(WHAT IS NEEDED): Lines before the one containing "Given: Open the Subtitle Font dropdown" are left out; that line and all after it, through the end of the records, must be transcribed exactly.

Source data:

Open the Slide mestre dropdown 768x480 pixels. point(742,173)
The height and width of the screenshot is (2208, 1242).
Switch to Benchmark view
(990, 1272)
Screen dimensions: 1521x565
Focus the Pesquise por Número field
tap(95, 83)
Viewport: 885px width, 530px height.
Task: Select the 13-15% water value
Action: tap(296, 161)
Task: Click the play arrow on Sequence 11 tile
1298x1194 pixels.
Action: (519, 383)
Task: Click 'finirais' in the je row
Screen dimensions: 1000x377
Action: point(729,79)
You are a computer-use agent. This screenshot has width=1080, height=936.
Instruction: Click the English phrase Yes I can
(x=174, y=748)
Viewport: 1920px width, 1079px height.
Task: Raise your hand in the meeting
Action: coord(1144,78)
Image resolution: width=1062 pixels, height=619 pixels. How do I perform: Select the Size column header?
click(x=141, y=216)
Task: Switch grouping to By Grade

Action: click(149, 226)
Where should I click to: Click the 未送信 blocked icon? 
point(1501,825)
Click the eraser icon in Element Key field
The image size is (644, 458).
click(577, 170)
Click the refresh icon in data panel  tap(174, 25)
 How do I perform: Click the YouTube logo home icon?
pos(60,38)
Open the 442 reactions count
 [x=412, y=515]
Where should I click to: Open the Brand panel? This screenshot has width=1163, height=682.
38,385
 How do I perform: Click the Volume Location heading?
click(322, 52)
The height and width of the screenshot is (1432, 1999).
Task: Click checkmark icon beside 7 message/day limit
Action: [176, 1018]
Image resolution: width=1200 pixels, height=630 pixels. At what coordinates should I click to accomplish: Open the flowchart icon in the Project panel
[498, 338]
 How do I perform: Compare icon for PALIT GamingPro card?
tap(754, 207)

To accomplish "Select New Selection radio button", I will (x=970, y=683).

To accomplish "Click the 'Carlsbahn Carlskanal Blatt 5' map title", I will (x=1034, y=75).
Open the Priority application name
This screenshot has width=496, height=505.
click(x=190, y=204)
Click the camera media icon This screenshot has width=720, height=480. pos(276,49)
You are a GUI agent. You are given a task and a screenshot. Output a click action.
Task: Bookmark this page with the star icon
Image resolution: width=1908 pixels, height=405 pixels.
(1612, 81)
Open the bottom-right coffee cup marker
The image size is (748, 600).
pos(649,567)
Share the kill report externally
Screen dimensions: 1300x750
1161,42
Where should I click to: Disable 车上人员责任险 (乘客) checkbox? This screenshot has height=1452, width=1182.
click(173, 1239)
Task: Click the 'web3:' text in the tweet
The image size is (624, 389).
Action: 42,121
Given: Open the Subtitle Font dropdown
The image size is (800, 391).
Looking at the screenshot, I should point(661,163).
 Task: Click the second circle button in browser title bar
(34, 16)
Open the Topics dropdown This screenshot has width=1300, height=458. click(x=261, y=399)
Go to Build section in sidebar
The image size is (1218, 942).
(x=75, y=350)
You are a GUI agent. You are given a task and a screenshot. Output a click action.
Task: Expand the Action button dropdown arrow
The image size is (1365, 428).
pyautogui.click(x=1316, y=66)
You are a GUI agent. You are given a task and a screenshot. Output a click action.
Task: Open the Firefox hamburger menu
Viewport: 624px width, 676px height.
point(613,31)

(THE ANSWER):
Given: Open the Subtitle Font dropdown
The image size is (800, 391).
Looking at the screenshot, I should point(661,163).
 Task: Click the second circle button in browser title bar
(34, 16)
Open the Topics dropdown This screenshot has width=1300, height=458. click(x=261, y=399)
Go to Build section in sidebar
The image size is (1218, 942).
(x=75, y=350)
You are a GUI agent. You are given a task and a screenshot. Output a click action.
Task: Expand the Action button dropdown arrow
The image size is (1365, 428).
pyautogui.click(x=1316, y=66)
You are a GUI agent. You are given a task and a screenshot. Output a click action.
Task: Open the Firefox hamburger menu
Viewport: 624px width, 676px height.
point(613,31)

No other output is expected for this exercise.